By The Noble Contrarian on April 7, 2011 in Other

Oakland sits on the wrong side of San Francisco Bay, away from the limelight, trolley cars and tourist buses of its prettier sister. Crime-ridden and poor, no one writes stories about the streets of Oakland.

The city’s major league baseball team, the Oakland Athletics, in many ways mirrors the characteristics of the city it represents. Its player budget is a fraction of those at more glitzy clubs like the New York Yankees.

A poor club doing well in Major League Baseball is akin to a 70kg accountant knocking out a heavyweight boxer. Yet the Athletics consistently rank highly, proving an annoying aberration to the rule that, in baseball, money and success are inextricably linked. The club was doing something right, and Michael Lewis, the former Salomon Brothers trader who wrote Liar’s Poker, set out to find out what it was.

Moneyball isn’t a new book, being released in 2003, but I read it only recently and found it fascinating. It has many useful concepts for investors, which is why US investing legends Bill Miller and Bill Nygren both put it among their favourite investing books of all time.
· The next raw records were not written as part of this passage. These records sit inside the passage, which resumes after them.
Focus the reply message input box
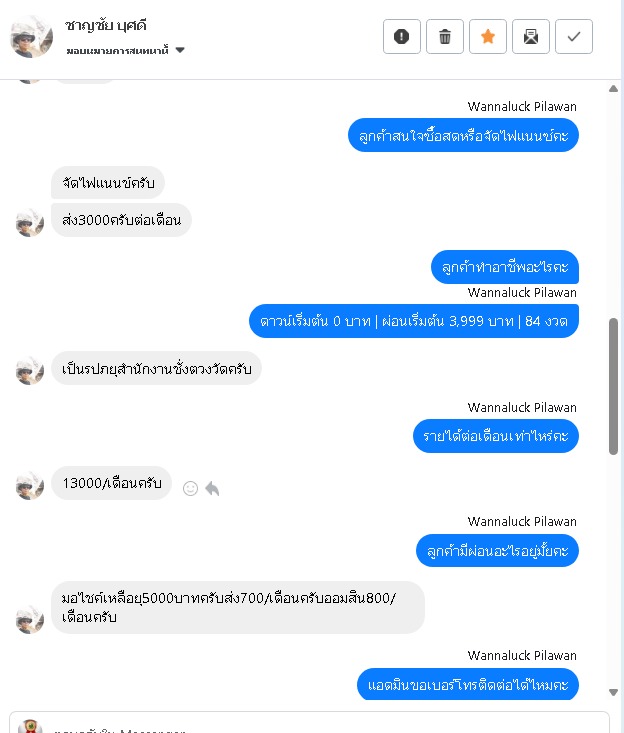This screenshot has width=624, height=733. 309,723
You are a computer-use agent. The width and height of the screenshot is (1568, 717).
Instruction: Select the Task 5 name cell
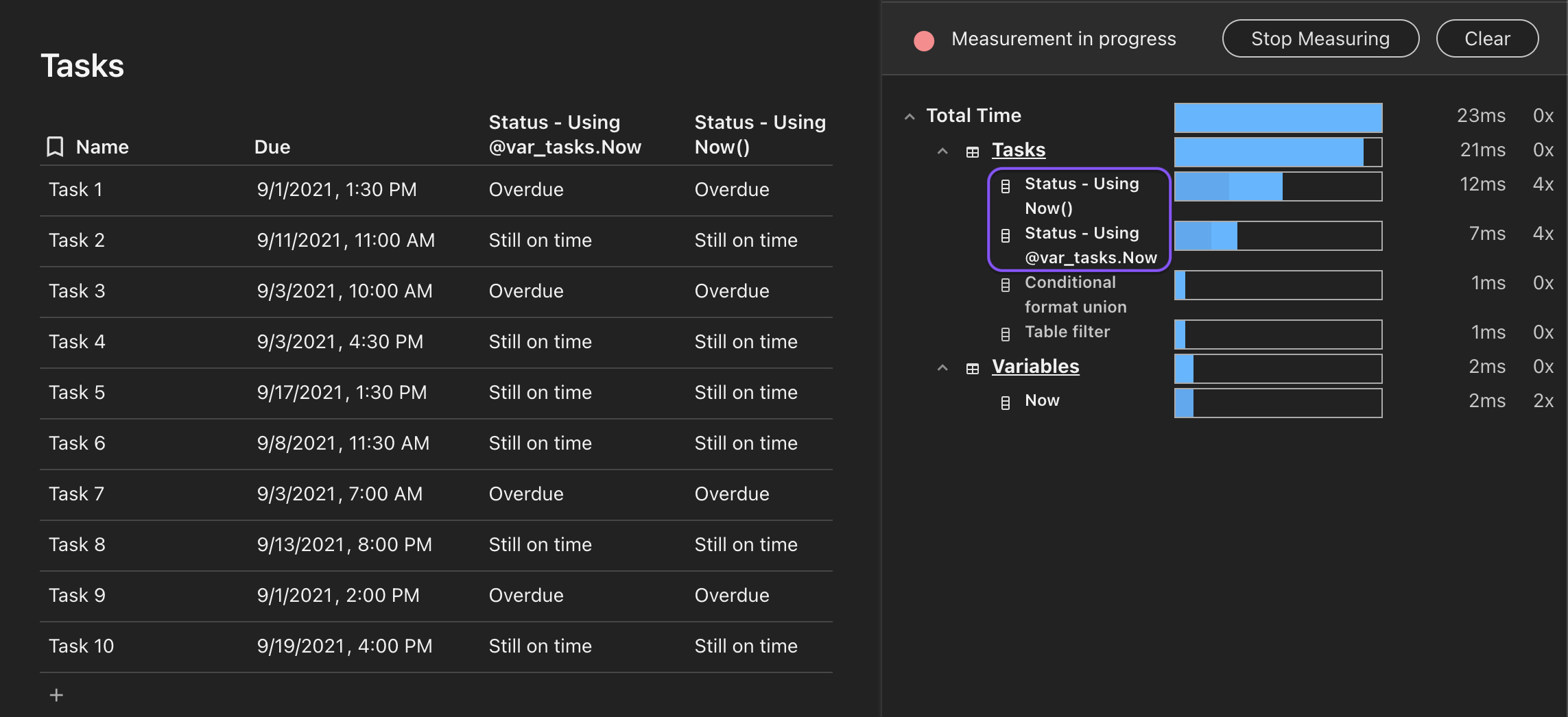pyautogui.click(x=77, y=392)
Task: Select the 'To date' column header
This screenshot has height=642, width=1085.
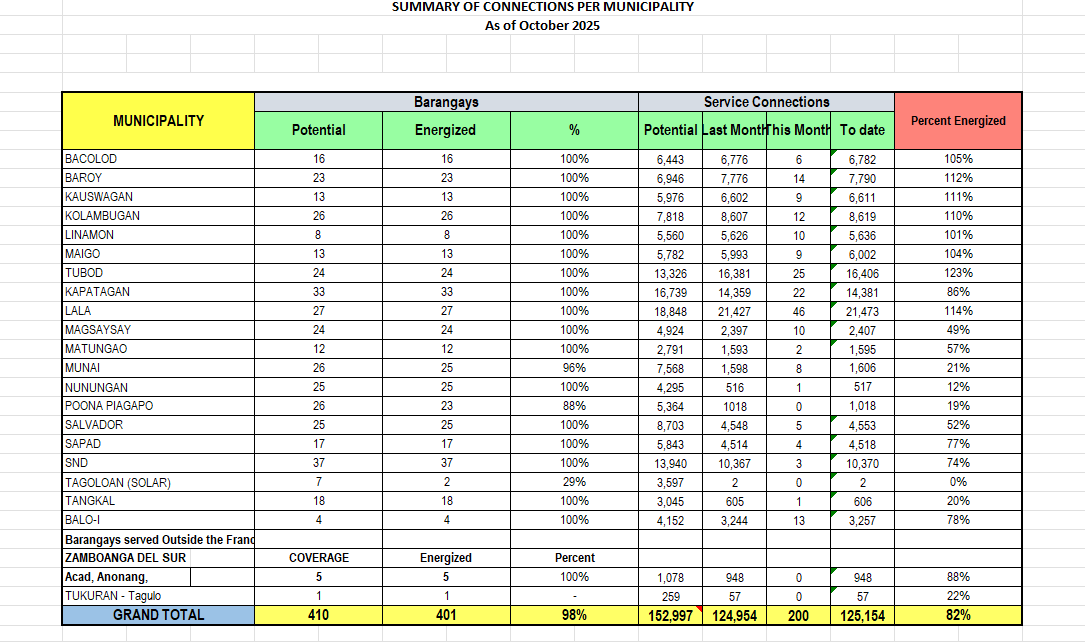Action: pos(862,130)
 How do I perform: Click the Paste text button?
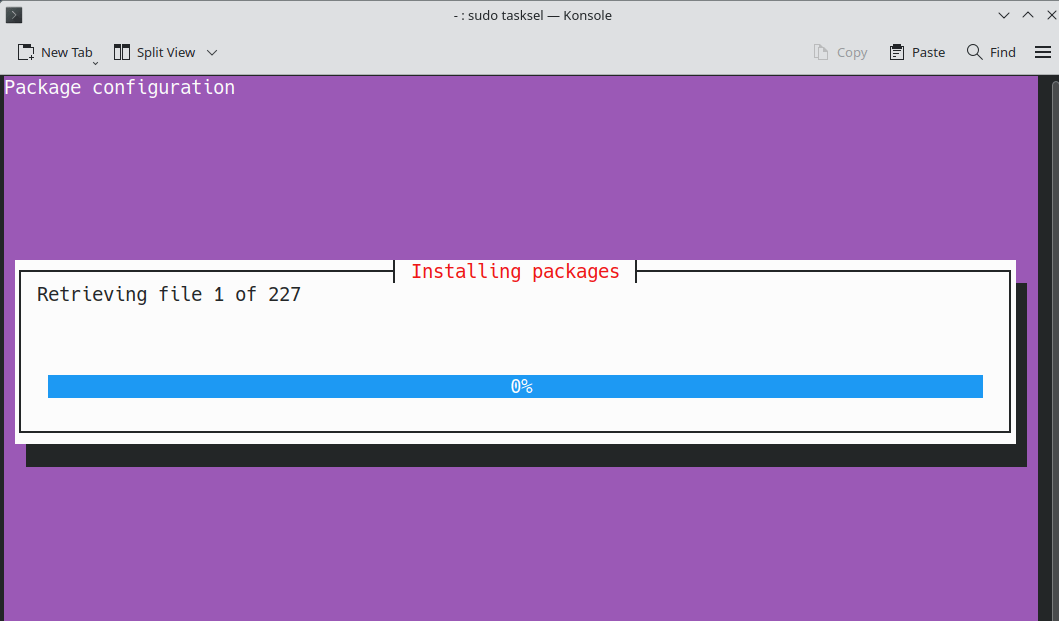(928, 52)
The club’s general manager Billy Beane, and his assistant, a Harvard educated non-baseballer named Paul DePodesta, brought value investing to the world of Major League Baseball. Traditionally, teams drew talent from thousands of high schools and colleges; talent selected by professional scouts whose methods were acutely subjective. They held a general bias towards what looked good rather than what gets done, favouring anyone with the physical attributes of a stereotypical ‘great’.

Beane and DePodesta brutally strove for objectivity, seizing “upon a system of thought to make what is an inherently uncertain judgment, the future performance of a baseball player, a little less uncertain.”

The duo found that there were certain individual performance attributes that were crucial to a team’s success, attributes that were also grossly undervalued in the market for baseball players. The most important of these was the on-base percentage, which measures a batter’s ability to get to first base without getting out. No one even bothered measuring this statistic until recent decades. While other managers paid for the ability to get bat on ball, the Athletics focused on those players who were good at not getting out, regardless of whether they hit or not. The difference is significant.

A batter’s ability to get to first base revolves around knowing when to swing and, more crucially, when not to swing. If a batter had this instinct, it didn’t matter to the Athletics whether he was fat, slow, short or had the ‘wrong’ body for baseball. But for the rest of the league, who thought they could subjectively spot a great batter, these other attributes would rule him out.

At its core, Beane’s greatest talent was risk management. Like his advice to batters, his approach to acquiring new players was to focus on not striking out, rather than hitting the ball out of the park. If you don’t get out, good things tend to happen. It did wonders for the Oakland Athletics, and it’ll do the same for sharemarket investors.